Government is only as good or bad as the people who run it. It is not evil in itself nor is it good in itself, or as  he says, "But, to speak practically and as a citizen unlike those who call themselves no-government men, I ask for, not at once no government, but at once a better government. Let every man make known what kind of government would command his respect, and that will be one step toward obtaining it" (p. 222). In other words a government closer to the ideas of equality and justice that we are entitled to according to the Declaration.

He is very clear on the source of his disgust for the current government, "I cannot for an instant recognize that political organization as my government which is the slave's government also" (p. 223) (referring to the slave owners not the actual slaves)

In The Federalist we discussed how the ideal of government was supposed to function like a machine and thus create an impersonal system of control that is not under the control of any one person. As long as the machine functions properly and maintains justice in society but what happens if the machine is creating injustice:
If the unjustice is part of the necessary friction of the machine of government, let it go, let it go: perchance it will wear smooth––certainly the machine will wear out. If the unjustice has a spring, or a pulley, or a rope, or a crank,  exclusively for itself, then perhaps you may consider whether the remedy will not be worse than the evil; but if it is of such a nature that it requires you to be the agent of injustice to another, then, I say break the law. Let you life be a counterfriction to stop the machine. What I have to do is to see at any rate, that I do not lend myself to the wrong which I condemn (p. 226). 
Next class we will look more at other figures associated with civil disobedience, Fredrick Douglass, Elizabeth Cady Stanton, and Susan B. Anthony. 

Assignment (Due 11/12): Choose one passage from Thoreau write out the passage and interpret them and explain why you chose them.

Go to the link for African-American Odyssey and under the section Abolition choose two topics from part 1 and part 2, research these topics, and summarize them and explain how they relate to the readings by Thoreau.

Tuesday, October 22, 2013

10/22 The Anti-Federalists

Early political cartoon showing the separate states as part of a snake, Benjamin Franklin, 1754

Last class we talked about the Constitution and about the movements that came out of this: supporters of the Constitution (The Federalists) and opponents of the Constitution (Anti-Federalists). Obviously, the design of the federalist system became the government of the U.S., however the anti-federalists evolved and eventually became the Democratic-Republican Party, or more simply the Republicans. This is NOT the same as the modern Republican Party which was created in the 1850s. To make it even more confusing, today's Democratic Party traces its history back to the "Republican" Party of the 1790s and 1800s. The party became officially known as the Democratic Party during the Presidency of Andrew Jackson (1829-1837). 

As the name suggests, the Anti-Federalists still had a way to go to define their own political identity. They defined themselves in opposition to the system proposed by the Federalists. Thomas Jefferson who became the leader of this party and 3rd President of the U.S., at this time was ambassador in France (absorbing more Enlightenment theories no doubt), and also witnessing the unfolding of the French Revolution (1789-1799), and was not in the country nor was he part of the Constitutional Convention. He would become the first Secretary of State under George Washington in 1790. I will explain more about the President's Cabinet next class. However, this is not to say that the Anti-Federalists did not have leaders or that they were entirely ineffective in getting their message across.

**YOUR TASK**
Repeat word for word everything in the class notes from "Next class we" down to "you chose them.".

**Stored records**
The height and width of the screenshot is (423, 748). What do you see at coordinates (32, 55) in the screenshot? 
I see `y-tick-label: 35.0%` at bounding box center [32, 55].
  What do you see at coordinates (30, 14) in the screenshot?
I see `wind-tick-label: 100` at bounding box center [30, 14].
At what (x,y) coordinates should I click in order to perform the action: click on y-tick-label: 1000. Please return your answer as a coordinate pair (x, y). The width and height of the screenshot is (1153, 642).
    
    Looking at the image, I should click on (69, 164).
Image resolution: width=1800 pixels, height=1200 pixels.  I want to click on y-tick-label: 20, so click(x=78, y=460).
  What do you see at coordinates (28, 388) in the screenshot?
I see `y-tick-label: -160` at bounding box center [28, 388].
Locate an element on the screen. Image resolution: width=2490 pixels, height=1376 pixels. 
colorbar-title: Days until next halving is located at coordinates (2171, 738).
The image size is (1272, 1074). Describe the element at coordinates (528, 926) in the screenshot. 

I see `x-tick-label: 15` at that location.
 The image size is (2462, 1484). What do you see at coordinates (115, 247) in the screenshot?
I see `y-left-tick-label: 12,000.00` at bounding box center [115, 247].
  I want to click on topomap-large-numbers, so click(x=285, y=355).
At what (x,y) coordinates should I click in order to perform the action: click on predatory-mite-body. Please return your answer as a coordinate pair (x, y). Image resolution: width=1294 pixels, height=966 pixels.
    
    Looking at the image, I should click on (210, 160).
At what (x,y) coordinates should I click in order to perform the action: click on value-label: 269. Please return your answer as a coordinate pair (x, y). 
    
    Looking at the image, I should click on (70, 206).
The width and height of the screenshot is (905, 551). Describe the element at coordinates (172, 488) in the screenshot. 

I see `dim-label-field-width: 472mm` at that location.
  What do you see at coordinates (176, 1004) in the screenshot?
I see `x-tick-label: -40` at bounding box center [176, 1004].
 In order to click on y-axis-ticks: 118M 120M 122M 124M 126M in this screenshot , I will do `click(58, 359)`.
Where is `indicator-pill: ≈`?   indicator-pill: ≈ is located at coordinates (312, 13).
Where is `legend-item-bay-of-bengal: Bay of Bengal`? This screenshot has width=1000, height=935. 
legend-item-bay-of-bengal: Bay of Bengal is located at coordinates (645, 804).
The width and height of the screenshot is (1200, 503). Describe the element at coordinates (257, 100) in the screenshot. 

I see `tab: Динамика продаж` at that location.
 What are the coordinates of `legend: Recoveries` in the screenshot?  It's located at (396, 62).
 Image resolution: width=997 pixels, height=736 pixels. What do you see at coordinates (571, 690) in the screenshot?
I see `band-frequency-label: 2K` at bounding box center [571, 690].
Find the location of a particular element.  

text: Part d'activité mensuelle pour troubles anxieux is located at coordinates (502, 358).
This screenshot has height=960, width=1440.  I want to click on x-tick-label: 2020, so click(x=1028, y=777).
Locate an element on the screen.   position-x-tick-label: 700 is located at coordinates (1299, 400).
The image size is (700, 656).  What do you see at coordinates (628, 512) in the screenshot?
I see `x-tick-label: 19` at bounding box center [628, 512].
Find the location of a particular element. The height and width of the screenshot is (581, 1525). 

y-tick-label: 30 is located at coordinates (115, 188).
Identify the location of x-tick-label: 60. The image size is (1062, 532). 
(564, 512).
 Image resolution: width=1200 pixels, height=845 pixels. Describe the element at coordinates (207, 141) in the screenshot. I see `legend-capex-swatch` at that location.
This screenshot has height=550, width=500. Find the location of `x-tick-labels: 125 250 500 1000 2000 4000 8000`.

**RESULT**
Next class we will look more at other figures associated with civil disobedience, Fredrick Douglass, Elizabeth Cady Stanton, and Susan B. Anthony. 

Assignment (Due 11/12): Choose one passage from Thoreau write out the passage and interpret them and explain why you chose them.